Pdl, Briguglio spinge Berlusconi verso Fini: “Il premier deve spegnere l’incendio”

Pubblicato il 29 luglio 2010 8:31 | Ultimo aggiornamento: 29 luglio 2010 9:04
Carmelo Briguglio

Il deputato del Pdl Carmelo Briguglio

Gianfranco Fini ha chiesto al Pdl ”un cambiamento radicale con l’assunzione di un codice etico e una revisione del suo vertice con regole di vera democrazia interna”. Secondo Carmelo Briguglio, deputato finiano del Pdl, se ”Berlusconi darà un segnale forte in questa direzione” potrebbe anche essere possibile ”il miracolo”, ovvero la riconciliazione tra i due fondatori del partito. Briguglio, intervistato da Repubblica, è convinto che sia il Cavaliere a dover ”spegnere l’incendio”.

Il deputato non crede che si arriverà ad espellere ”persino il cofondatore” dal partito: ”Che cosa scriveranno nell’ipotetica sentenza? Condannati per reato di legalità e per aver sollevato i casi Cosentino, Brancher, Dell’Utri? Sarebbe un suicidio politico”.

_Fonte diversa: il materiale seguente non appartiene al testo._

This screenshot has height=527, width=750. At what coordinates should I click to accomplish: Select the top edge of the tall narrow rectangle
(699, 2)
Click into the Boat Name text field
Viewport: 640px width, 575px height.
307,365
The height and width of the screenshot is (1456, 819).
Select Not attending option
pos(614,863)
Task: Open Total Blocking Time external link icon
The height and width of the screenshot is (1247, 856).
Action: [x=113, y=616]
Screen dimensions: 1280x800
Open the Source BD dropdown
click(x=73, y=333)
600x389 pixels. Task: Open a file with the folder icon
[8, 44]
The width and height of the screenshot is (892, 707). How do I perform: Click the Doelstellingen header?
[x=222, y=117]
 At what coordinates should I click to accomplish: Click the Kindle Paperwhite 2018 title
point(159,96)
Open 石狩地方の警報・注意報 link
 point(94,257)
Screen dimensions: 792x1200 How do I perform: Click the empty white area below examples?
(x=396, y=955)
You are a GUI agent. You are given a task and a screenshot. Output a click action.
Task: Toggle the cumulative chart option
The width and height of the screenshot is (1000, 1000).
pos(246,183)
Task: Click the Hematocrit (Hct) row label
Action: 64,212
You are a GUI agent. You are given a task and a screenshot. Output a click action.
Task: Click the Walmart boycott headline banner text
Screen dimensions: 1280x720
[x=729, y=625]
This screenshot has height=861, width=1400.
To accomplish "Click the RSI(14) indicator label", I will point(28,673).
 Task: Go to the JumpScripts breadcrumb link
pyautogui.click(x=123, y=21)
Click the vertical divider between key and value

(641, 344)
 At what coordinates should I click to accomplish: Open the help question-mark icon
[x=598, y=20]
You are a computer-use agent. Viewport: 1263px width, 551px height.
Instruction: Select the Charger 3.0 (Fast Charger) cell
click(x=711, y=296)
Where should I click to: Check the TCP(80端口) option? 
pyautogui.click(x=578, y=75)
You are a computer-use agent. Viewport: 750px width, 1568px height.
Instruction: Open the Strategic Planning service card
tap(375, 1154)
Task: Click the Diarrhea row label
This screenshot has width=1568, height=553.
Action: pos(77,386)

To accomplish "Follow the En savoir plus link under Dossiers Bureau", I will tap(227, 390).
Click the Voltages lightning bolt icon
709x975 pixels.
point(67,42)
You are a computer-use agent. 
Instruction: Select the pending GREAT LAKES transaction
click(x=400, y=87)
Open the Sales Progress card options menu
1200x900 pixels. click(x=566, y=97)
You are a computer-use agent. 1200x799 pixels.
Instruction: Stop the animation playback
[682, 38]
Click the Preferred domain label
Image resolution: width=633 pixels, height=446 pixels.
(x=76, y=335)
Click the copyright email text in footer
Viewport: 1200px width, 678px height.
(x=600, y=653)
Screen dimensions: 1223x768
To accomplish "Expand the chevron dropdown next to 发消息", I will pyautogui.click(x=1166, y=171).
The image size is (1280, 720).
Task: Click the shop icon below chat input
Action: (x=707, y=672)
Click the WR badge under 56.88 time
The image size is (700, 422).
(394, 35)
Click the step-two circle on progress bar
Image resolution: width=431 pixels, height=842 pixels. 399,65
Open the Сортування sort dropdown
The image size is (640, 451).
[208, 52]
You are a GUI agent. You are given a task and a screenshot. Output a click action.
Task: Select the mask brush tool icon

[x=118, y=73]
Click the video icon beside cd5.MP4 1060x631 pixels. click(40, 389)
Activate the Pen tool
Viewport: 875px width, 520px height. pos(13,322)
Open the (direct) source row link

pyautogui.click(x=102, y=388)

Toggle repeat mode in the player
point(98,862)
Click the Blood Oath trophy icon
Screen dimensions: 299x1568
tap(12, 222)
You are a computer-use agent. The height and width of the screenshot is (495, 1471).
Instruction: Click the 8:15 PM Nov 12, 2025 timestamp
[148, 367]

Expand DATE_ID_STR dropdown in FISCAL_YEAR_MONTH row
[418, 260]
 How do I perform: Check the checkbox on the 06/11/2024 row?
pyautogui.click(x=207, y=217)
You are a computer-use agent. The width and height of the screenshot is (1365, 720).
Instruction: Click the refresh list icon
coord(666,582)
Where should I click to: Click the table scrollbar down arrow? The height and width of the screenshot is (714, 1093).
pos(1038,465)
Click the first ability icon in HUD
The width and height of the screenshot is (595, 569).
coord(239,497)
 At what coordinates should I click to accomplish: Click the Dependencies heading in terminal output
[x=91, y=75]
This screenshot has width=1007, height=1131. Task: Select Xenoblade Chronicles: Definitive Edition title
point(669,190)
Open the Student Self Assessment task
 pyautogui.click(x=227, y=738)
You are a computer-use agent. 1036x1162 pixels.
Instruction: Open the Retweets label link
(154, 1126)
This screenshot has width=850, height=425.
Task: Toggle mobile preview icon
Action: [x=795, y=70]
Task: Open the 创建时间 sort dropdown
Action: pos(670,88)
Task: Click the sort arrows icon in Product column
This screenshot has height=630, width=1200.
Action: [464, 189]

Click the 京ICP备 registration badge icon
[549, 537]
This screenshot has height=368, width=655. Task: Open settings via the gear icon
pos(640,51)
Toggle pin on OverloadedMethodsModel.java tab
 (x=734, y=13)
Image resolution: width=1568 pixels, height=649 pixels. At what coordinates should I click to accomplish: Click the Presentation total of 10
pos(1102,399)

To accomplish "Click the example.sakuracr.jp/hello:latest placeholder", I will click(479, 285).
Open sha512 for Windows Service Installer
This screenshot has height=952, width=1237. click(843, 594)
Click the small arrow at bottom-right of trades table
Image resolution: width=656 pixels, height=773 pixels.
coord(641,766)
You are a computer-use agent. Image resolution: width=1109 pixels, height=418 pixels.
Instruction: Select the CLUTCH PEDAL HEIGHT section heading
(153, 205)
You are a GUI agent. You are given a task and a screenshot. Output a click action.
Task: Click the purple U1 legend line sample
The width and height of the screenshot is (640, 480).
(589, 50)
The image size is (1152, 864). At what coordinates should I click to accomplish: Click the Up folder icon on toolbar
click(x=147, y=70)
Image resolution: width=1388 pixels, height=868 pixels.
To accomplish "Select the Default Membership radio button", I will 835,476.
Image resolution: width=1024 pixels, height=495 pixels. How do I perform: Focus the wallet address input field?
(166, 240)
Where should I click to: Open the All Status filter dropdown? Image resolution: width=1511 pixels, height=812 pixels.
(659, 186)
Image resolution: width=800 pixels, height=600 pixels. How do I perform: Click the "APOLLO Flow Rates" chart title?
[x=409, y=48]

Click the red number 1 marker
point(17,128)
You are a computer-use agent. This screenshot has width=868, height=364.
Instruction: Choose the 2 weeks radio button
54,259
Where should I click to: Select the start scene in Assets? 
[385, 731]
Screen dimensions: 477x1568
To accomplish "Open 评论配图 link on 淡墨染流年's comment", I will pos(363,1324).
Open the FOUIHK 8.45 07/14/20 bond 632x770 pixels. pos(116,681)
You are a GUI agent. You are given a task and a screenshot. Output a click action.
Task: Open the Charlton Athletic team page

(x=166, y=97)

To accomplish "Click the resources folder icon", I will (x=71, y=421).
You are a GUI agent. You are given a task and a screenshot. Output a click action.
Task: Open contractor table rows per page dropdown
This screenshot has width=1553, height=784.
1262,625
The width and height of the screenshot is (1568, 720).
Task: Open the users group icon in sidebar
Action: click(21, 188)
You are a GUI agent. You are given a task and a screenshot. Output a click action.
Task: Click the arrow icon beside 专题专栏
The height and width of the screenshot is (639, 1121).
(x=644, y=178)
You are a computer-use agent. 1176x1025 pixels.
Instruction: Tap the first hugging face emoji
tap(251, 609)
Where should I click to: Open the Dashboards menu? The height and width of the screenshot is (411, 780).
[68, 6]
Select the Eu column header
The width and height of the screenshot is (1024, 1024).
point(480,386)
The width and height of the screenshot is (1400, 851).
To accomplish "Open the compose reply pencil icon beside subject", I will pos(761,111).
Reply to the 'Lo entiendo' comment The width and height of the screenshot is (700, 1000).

Certo se invece si dovesse arrivare all’espulsione del presidente della Camera sarebbe ”talmente grave da scioglierci da ogni obbligo di fedeltà di coalizione. E per scelta di Berlusconi, non certo nostra”. Così ”il governo ne uscirebbe enormemente indebolito e ci sarebbero conseguenze sulla sua tenuta e su quella della maggioranza”. Anche perché ”anche se si parla di campagna acquisti, credo che l’area parlamentare intorno a Fini rimarrà intatta”.

Una decisione ”irreversibile di Berlusconi – conclude Briguglio – non può che portare ad un altro soggetto politico. Se ci espellono, e vedremo se ci riusciranno, andremo a due entita’ politiche separate”. E non è escluso, in questo caso nemmeno ”il ricorso alla magistratura ordinaria per difenderci come iscritti” al Pdl.